December 19, 2022
Ofcom says that the latest industry data shows that smart speaker ownership nearly doubled during the pandemic, increasing from 22% of households in 2020 to 39% earlier this year.
Ofcom commissioned Community Research to explore how and why users acquired smart speakers, how they routinely use them, and their broader attitudes and experiences of their device. It also looked at how users access and consume content on their smart speaker, including music, radio and news.
The research consisted of a three-week 100-person online forum with smart speaker users, followed by focus groups with around half the forum participants. The research also included 15 depth interviews with non-users of smart speakers. These participants were sent smart speakers to try out, and follow-up interviews captured their experiences.
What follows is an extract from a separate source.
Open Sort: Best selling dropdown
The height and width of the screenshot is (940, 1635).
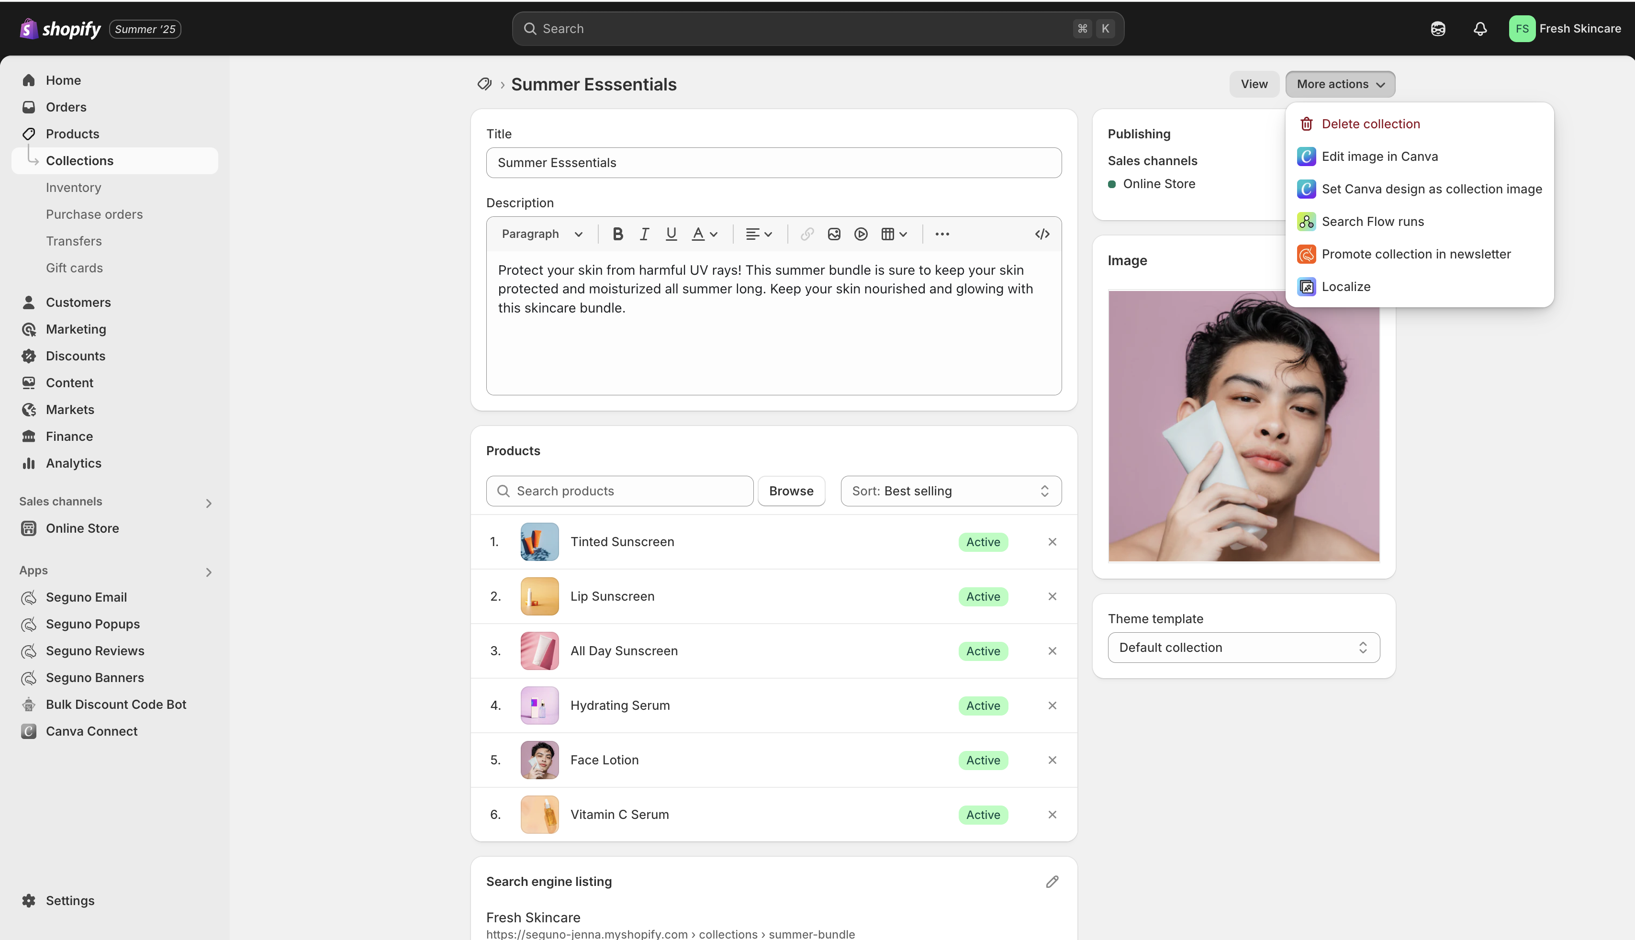pyautogui.click(x=951, y=491)

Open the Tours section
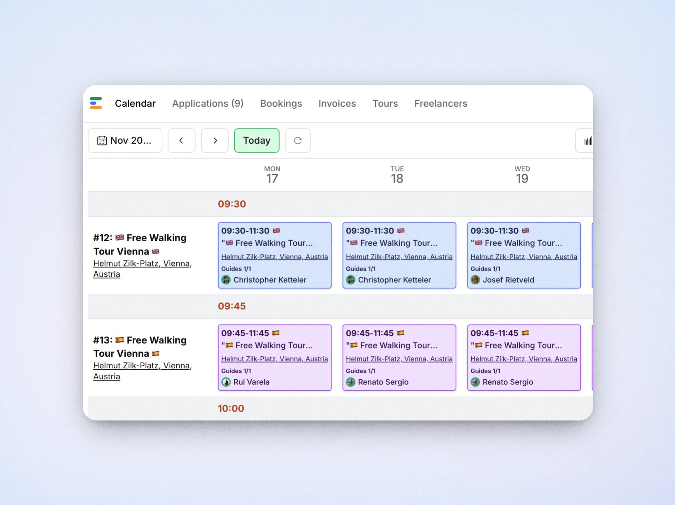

Key findings from the research:
- research participants said that they mainly use their smart speakers to listen to music, radio, news and weather updates; latest industry figures show that 13% of all radio listening hours are now via smart speakers; people generally feel they listen to the radio more than they had done before, and said their smart speaker allows them to listen to a wider range of stations than previously;
- some described their speaker as being like a companion, particularly if they live alone; they feel it wisas good for combatting loneliness and like the fact they can talk to their speakers;
- some disabled people said that a smart speaker had had a significant impact on their lives, giving them greater independence and helping them manage, and even improve, their conditions and abilities;
- those without a smart speaker said that they either do not see the point or see it as a luxury rather than a necessity; a few were concerned about being listened to, although this is more of a secondary concern rather than a main barrier;
- the feeling of being listened to is exacerbated for some by their speaker sometimes talking even when the “wake word” had not been used; some people expressed concerns about the potential for criminals to use smart speakers to steal data and hack their systems, potentially to steal identities or bank details; however, most use their speakers with little concern and do not think about risks on a day-to-day basis.
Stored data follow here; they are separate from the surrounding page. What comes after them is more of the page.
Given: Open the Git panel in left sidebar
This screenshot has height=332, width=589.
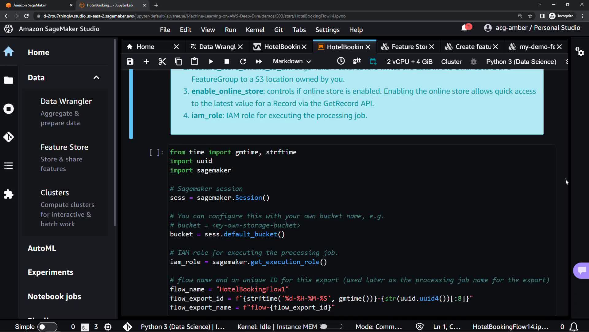Looking at the screenshot, I should pos(9,137).
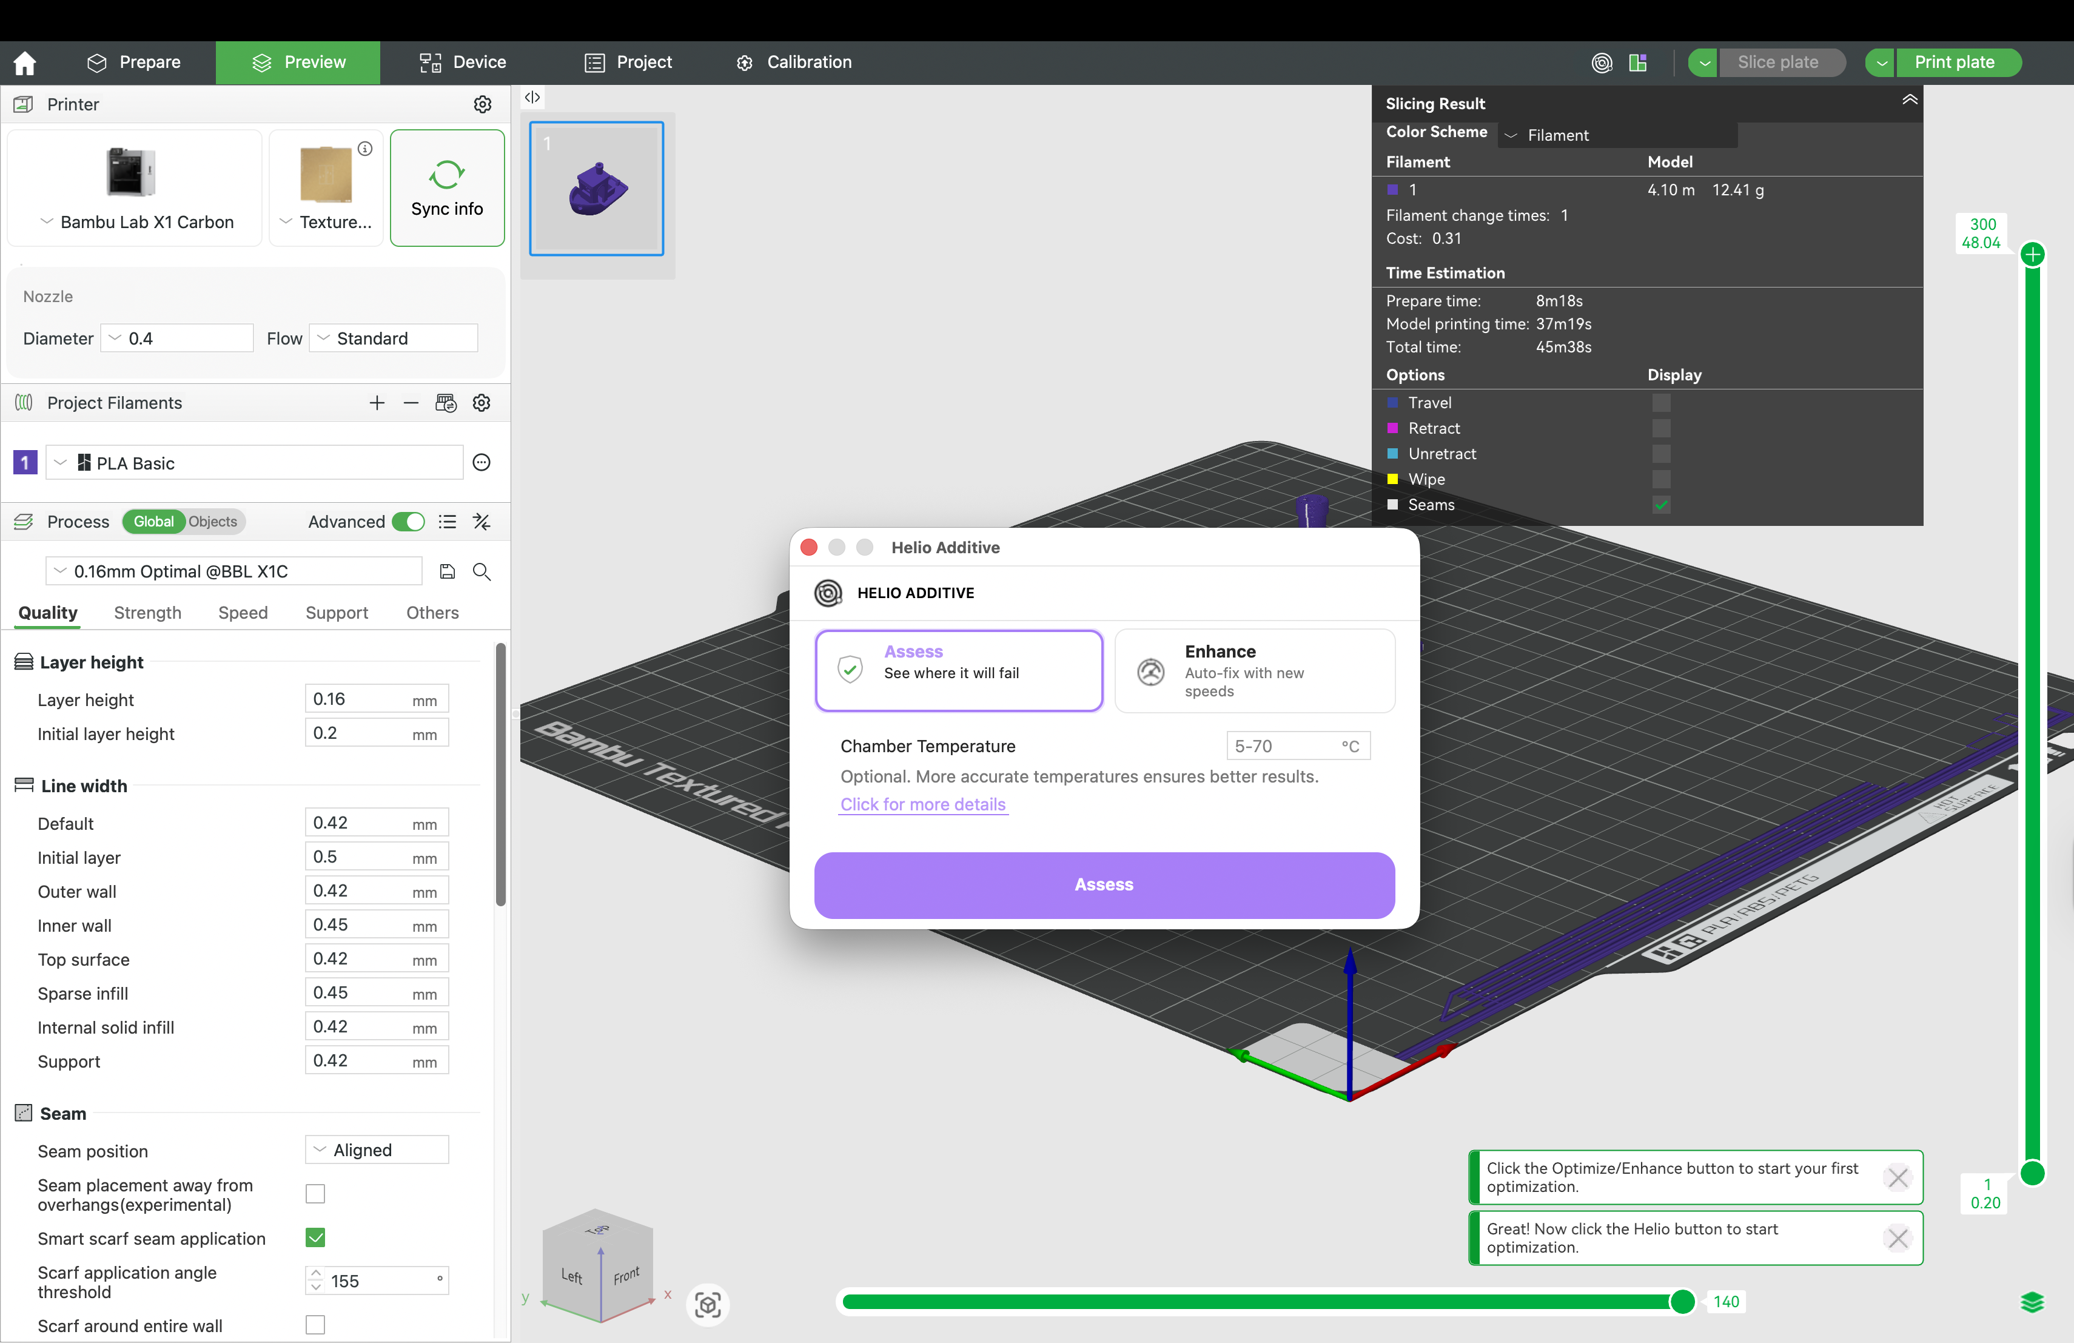Image resolution: width=2074 pixels, height=1343 pixels.
Task: Uncheck Smart scarf seam application
Action: (315, 1238)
- a large proportion of participants anthropomorphise their smart speakers, referring to them as “he” or “she”; some people also ask questions in a conversational manner, say “please” and “thank you”, and even read “intent” or “personality” in responses and mistakes; however, not everyone feels affectionate towards their smart speaker, seeing it more of a servant than a helpful friend;
- the latest data shows that 27% of smart speaker owners get their news from their device; most research participants see their smart speaker news as an addition, rather than alternative, to more in-depth news coverage, using it for instant headlines, but returning to TV, print or online news for more detail if needed; and
- there was a mix of views as to the extent that people like their speakers to personalise or tailor their content; some appreciate the improved user experience they feel this gives them, while others find it unsettling and dislike relinquishing too much control.